- TASK PROMPT: Reproduce the items from the line containing "215x196 pixels." through the end of the items, leaving out the pictures.
======== SUPPLIED MATERIAL
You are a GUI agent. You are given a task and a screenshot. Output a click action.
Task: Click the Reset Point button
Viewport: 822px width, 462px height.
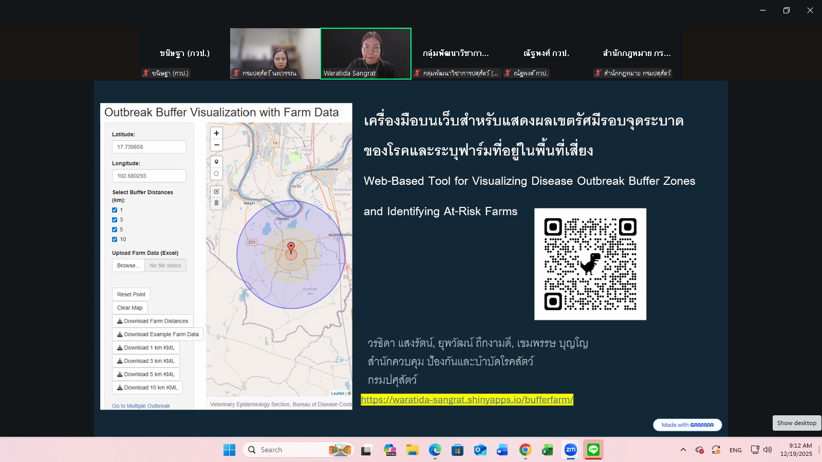click(x=131, y=294)
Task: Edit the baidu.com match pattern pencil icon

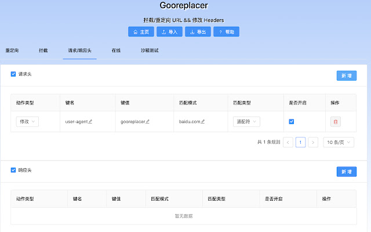Action: point(202,122)
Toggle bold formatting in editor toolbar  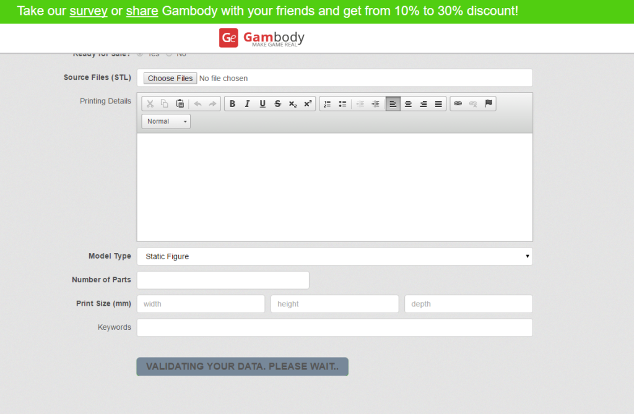232,104
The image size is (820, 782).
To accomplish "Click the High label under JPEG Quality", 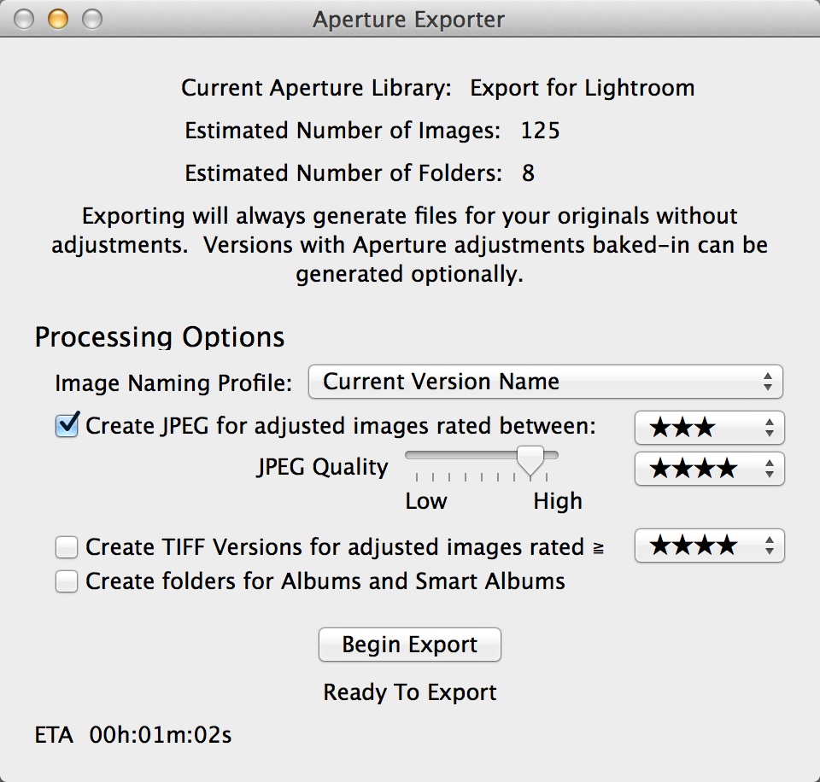I will click(x=557, y=501).
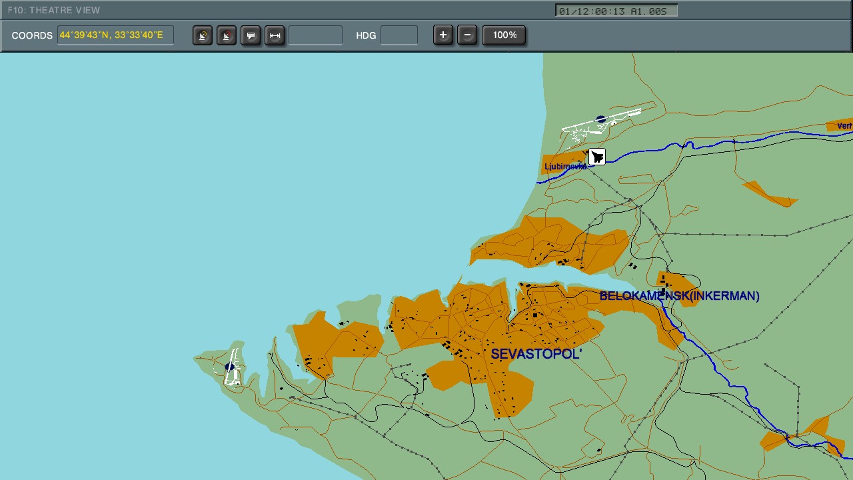Click the SEVASTOPOL' city label
This screenshot has height=480, width=853.
(536, 355)
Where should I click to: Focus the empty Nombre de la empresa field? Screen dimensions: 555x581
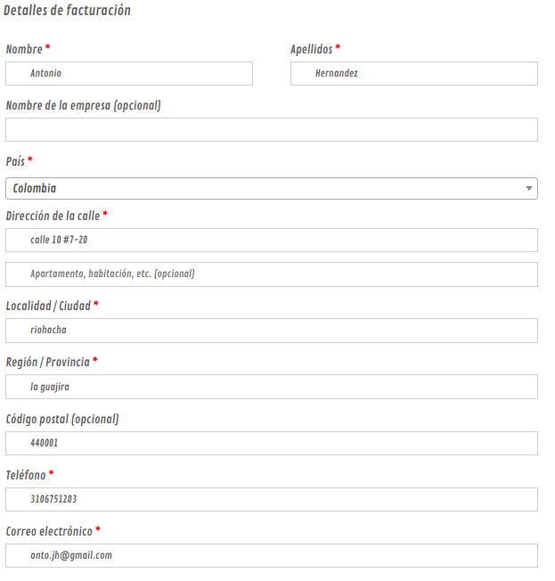(272, 130)
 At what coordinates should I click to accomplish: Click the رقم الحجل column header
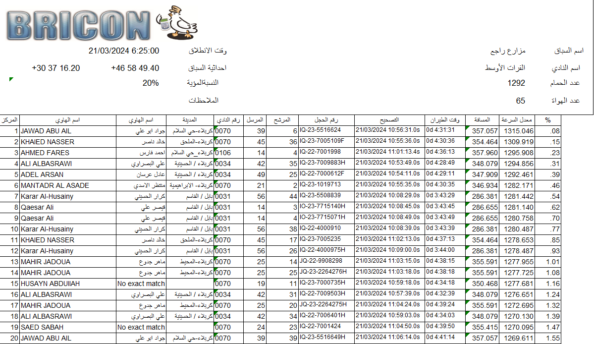click(x=326, y=120)
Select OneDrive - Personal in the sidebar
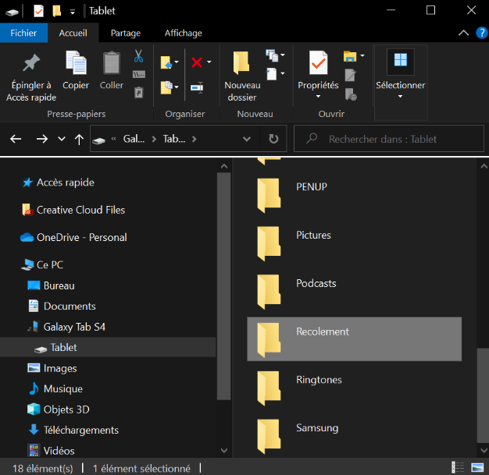This screenshot has width=489, height=475. (81, 237)
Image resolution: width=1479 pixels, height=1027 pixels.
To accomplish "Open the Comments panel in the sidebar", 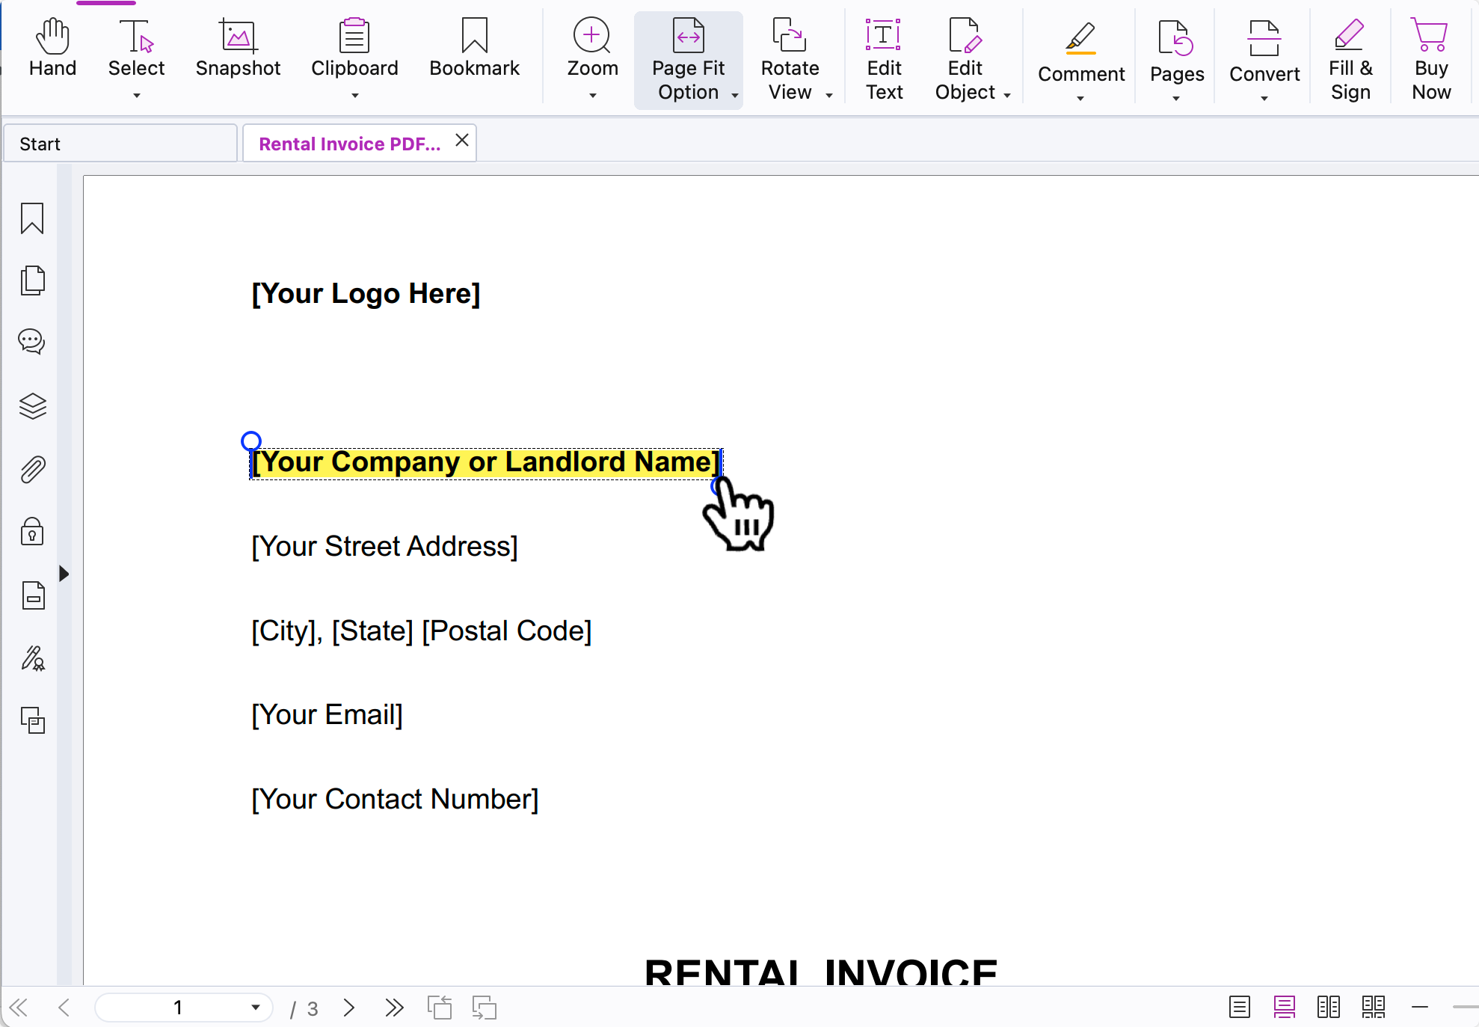I will (32, 342).
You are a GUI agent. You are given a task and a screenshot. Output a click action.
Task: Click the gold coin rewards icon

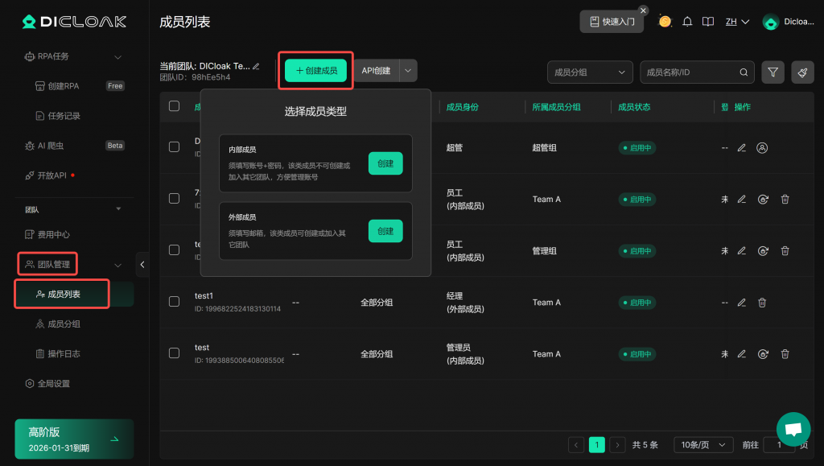click(665, 22)

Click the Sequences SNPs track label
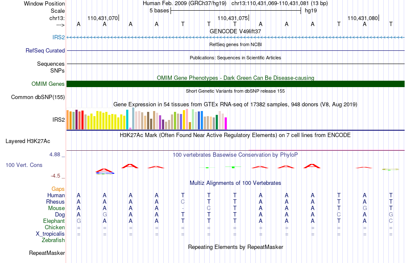pos(51,67)
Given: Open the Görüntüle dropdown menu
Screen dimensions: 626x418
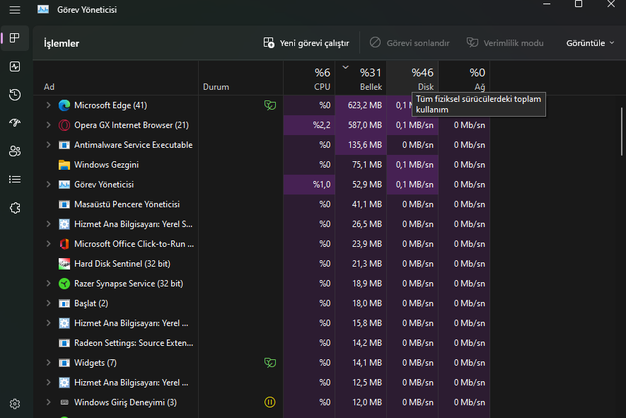Looking at the screenshot, I should (x=591, y=43).
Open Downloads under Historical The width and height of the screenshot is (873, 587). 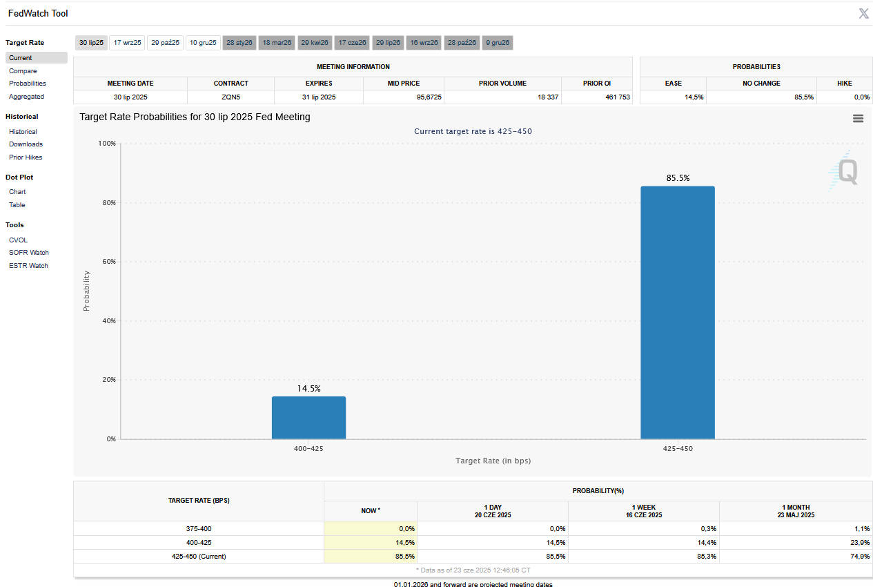(x=26, y=144)
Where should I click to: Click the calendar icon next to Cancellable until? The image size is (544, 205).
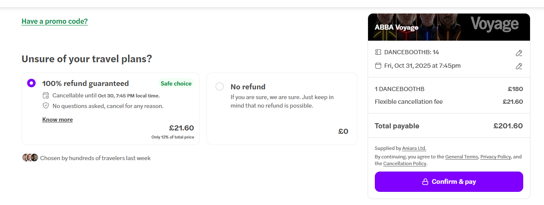click(x=46, y=95)
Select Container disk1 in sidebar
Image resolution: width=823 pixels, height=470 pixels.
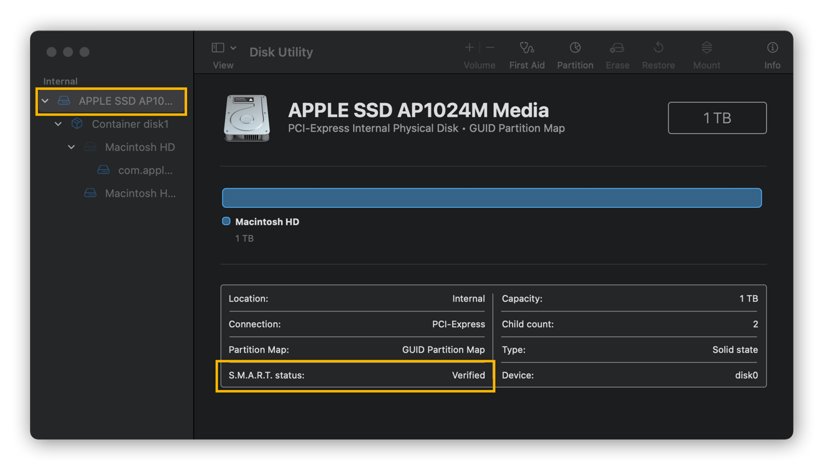point(130,124)
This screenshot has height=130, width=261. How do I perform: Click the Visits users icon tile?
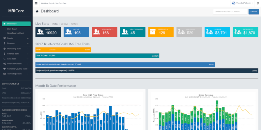tap(40, 32)
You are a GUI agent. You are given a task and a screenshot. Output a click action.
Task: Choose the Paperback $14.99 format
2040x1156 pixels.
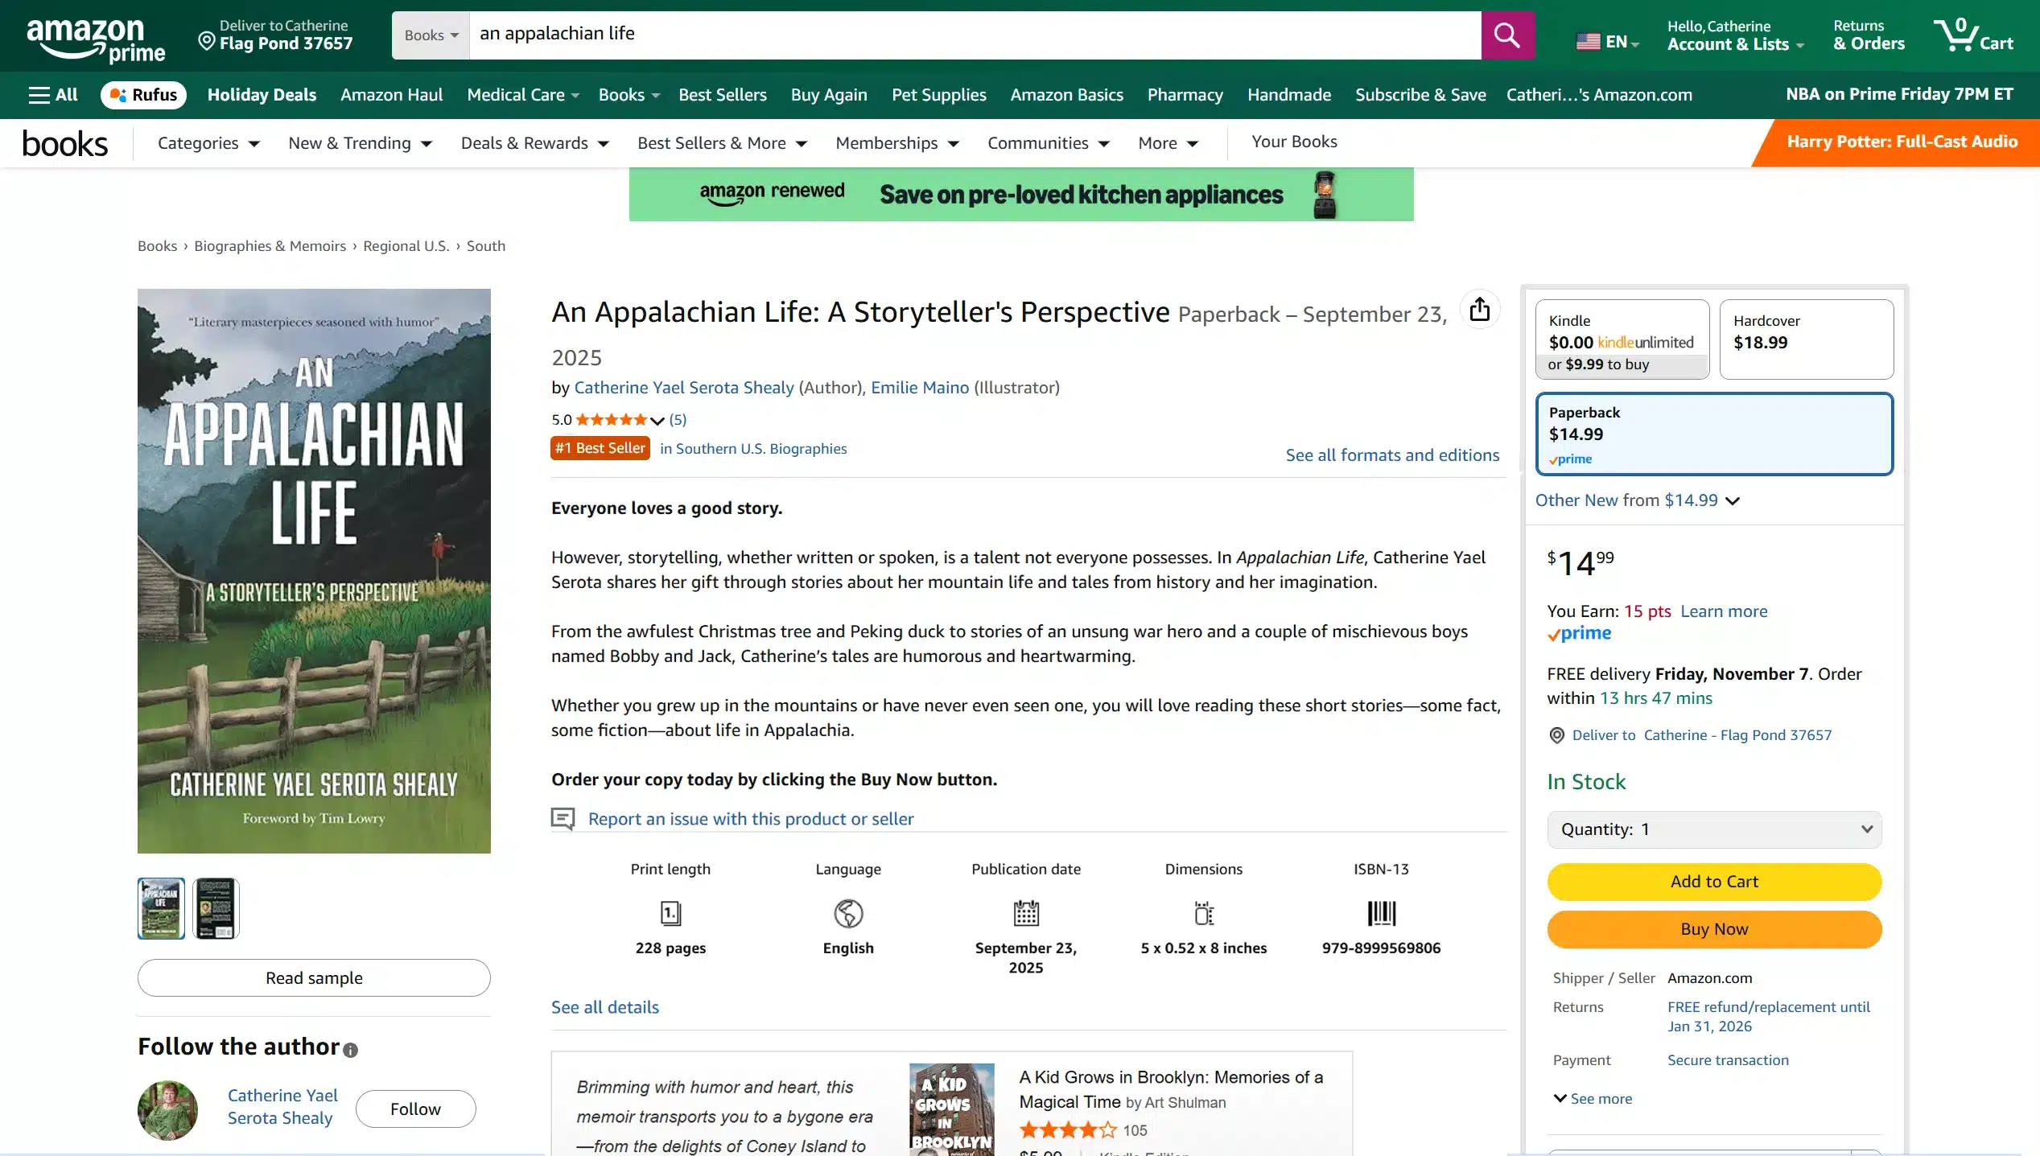click(1713, 434)
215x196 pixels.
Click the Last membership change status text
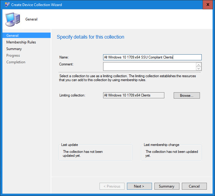[x=172, y=154]
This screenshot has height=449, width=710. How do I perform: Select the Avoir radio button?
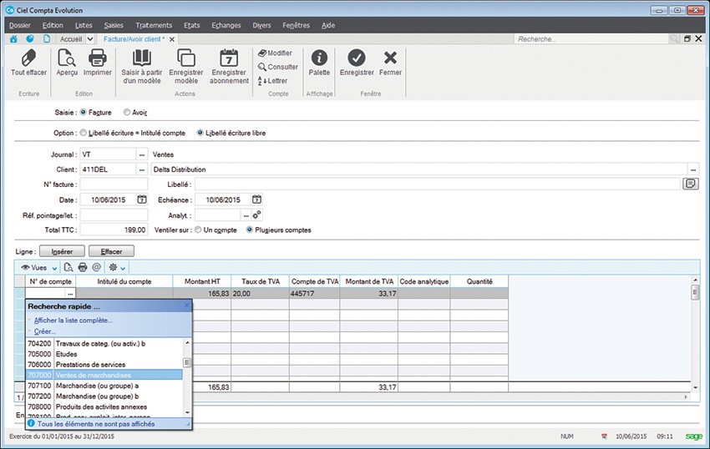point(127,112)
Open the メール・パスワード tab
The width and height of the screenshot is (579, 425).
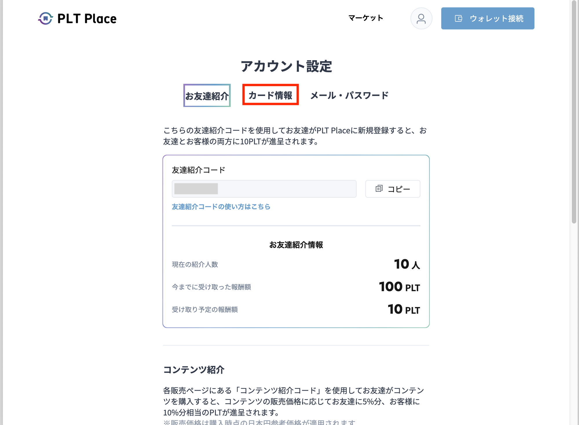coord(349,95)
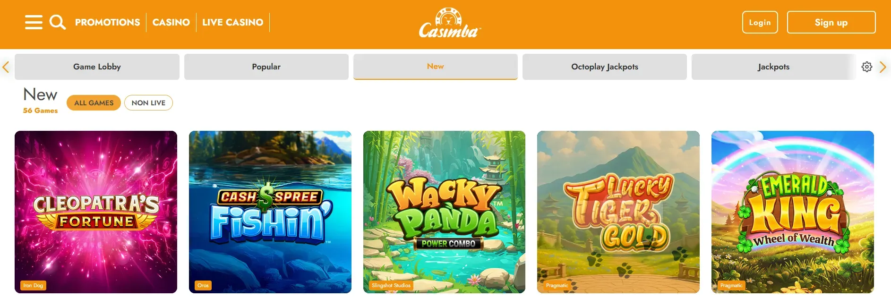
================
- RESULT FOR THIS EXERCISE:
215x196 pixels.
Click the Last membership change status text
[x=172, y=154]
This screenshot has height=449, width=710. How do I perform: Select the Avoir radio button?
point(127,112)
Open the メール・パスワード tab
The width and height of the screenshot is (579, 425).
coord(349,95)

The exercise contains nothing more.